Bulgar basını bizi “yoksullar”, “fakirler”, “kendi kendilerine yetemeyenler” tanımlarıyla anlatıyor. Bu haftaki örnekler hep Batı Rodoplar’ dan verildi.

Osmanlı döneminin “Sultan Yerleri” olan, Çarlık döneminde en saf çayır ve çam balı, Saray’da kaynayan fasulye ile kızartılan patatesi, yaban meyve ve şifalı bitkilerle baharat eczanesi, kapama kuzu diyarı, yerle gökyüzü arasındaki güzelliklerin en nadir bütünlüğü içinde yaşamanın zevkine doya doya serpilip açan bu yörede, şimdi yalnız kendi kendine hizmet edemeyen yaşlı insanlar yaşıyor.

 

Gençler uçup giderken onlar dağ köylerine bekçi olarak kalmışlar.
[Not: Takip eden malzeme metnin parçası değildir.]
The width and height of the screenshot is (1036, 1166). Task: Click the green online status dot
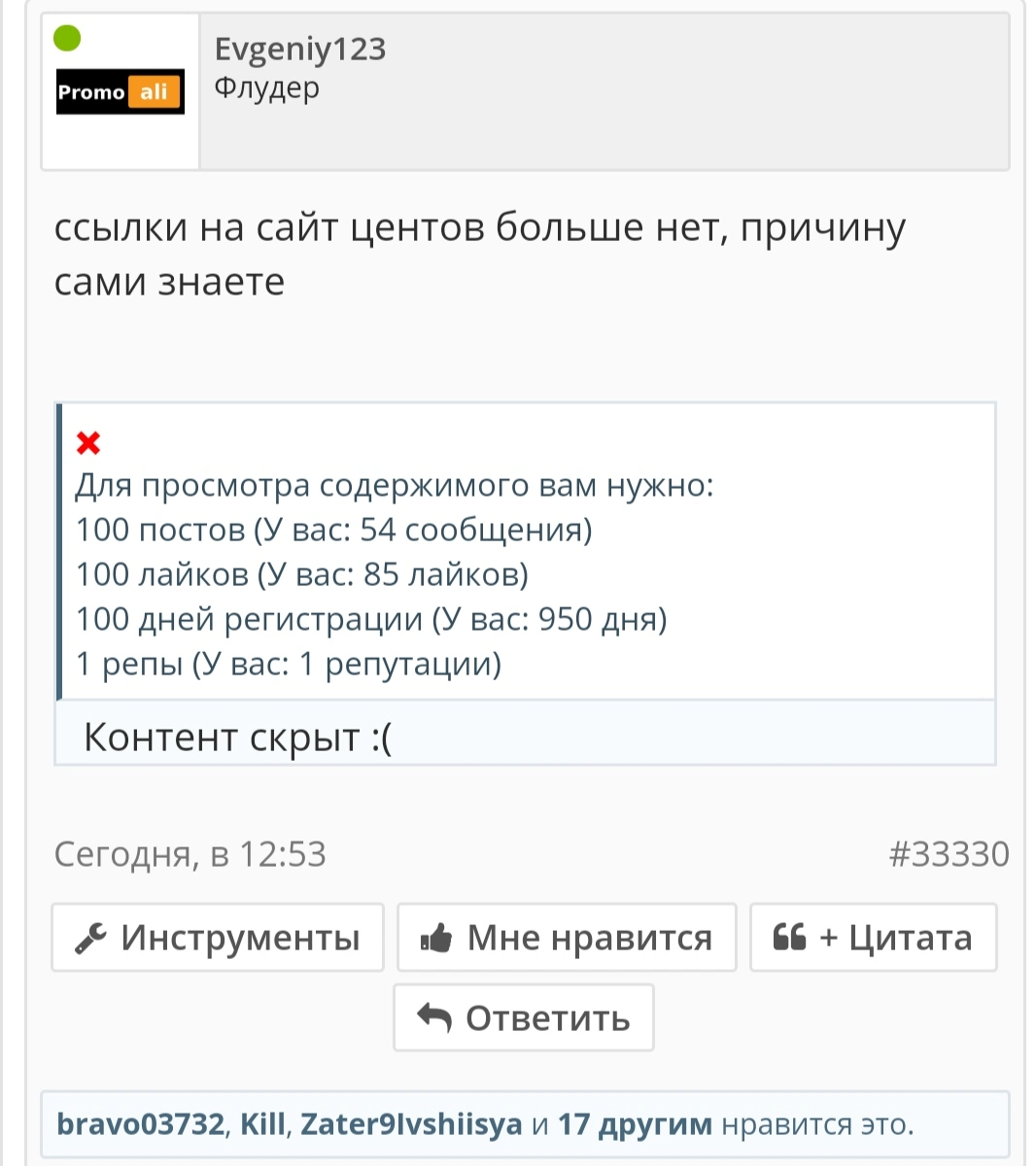point(68,39)
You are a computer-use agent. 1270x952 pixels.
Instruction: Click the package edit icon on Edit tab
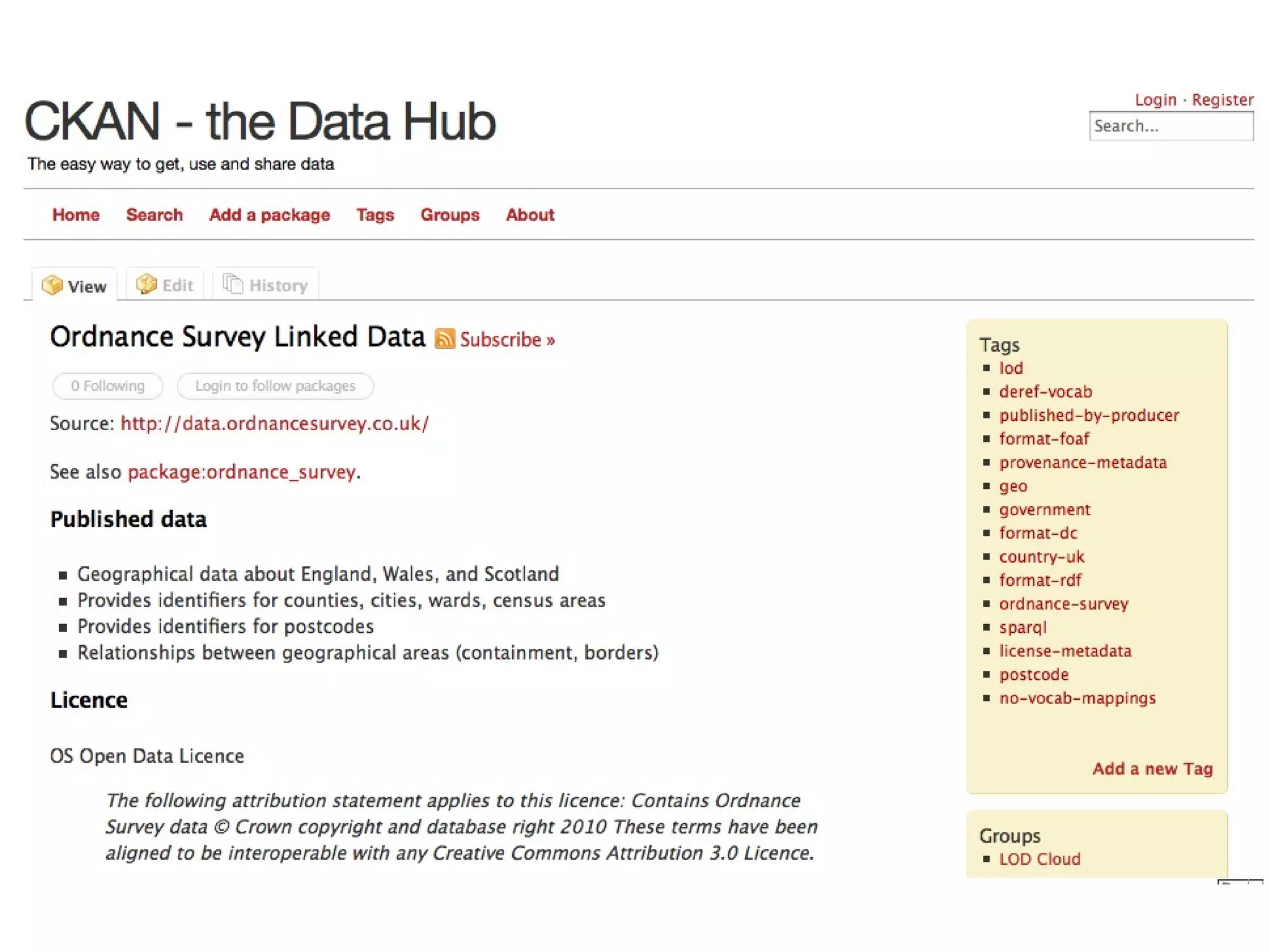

Çam ormanlarının sabah ferahlığından, ormandaki kozalak çatırtısını, gülücüklerin gurklamasını, bülbüllerin sevdalı söyleyişini işitmeden yaşayamayız deyip kalmışlar bu dağlarda. Ne yazık ki, yalnız güzellikler karın doyurmuyor. Arı gömecini avludaki kuyunun boş kovası içine yapsa ve ağzına kadar dolan ballar bakırdan taşsa bile, kalkıp onu almaya da güç kuvvet lazım. Bizi yaşatan hayat yaşlandıkça güçsüz kuvvetsiz, çaresiz kalmak var, ölü canlı olmanın çok özel bir durumu bu. Dışımızdaki hayatla içimizdeki hayatın vedalaşması anlatılsa anlaşılır, anlaşılsa anlatılır gibi değil.

 

Güney Batı Bulgaristan’ın Satovça köylerinde durumları birbirinden farksız olan 71 yaşlı var. Onların biçare ihtiyarlığını değerlendiren bir özel devlet komisyonu 2010 yılında orada bir mutfak açılmasını ve hepsinin evlerine günde bir defa sıcak yemek götürülmesini kararlaştırdı. O gün bu gün 13 bin 792 leva harcanmış ve yapılan yeni hesaplara göre, önümüzdeki Nisan ayında paralar bitecekmiş. Yeni para ayrılıp ayrılmaması ile Plamen Oreşarski hükümetinde Çalışma ve Sosyal Politika Bakanlığı’na bağlı Sosyal Yardımlaşma Fonu’nda alınacak karara bağlı. Bu Bakanlıkta işlere bakan ise, Bakan D-r Hasan Ademov’ tur.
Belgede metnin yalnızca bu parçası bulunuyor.